• _Problem to work on_:
For the entries below, state how many lines contain the string "computer". Add nothing else.

Collected data entries:

-=-=-=-=-

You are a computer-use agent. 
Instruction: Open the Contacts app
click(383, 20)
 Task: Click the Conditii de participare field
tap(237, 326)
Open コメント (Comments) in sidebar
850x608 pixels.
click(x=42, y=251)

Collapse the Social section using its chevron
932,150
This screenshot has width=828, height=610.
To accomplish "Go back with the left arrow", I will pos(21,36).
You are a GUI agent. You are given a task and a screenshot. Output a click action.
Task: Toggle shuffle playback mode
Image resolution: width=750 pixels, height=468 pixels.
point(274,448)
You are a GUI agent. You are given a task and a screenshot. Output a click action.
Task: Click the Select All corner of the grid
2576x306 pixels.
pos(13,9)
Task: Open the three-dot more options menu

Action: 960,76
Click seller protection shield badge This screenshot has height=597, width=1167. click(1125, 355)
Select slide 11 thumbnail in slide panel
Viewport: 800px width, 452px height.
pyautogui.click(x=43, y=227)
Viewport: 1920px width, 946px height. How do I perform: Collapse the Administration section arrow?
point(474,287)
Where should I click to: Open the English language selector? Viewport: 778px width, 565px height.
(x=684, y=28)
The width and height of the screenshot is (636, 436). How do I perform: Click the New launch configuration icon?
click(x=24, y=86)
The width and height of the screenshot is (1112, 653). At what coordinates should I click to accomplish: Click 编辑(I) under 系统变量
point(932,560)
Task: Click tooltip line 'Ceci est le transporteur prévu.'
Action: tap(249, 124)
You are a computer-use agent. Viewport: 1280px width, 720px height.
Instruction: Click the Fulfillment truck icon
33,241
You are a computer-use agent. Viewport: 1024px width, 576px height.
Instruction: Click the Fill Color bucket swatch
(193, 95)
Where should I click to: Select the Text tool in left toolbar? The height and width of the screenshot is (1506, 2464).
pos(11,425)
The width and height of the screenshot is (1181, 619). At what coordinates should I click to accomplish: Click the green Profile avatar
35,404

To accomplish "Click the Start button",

-=-=-=-=-

• _Answer to this task_:
3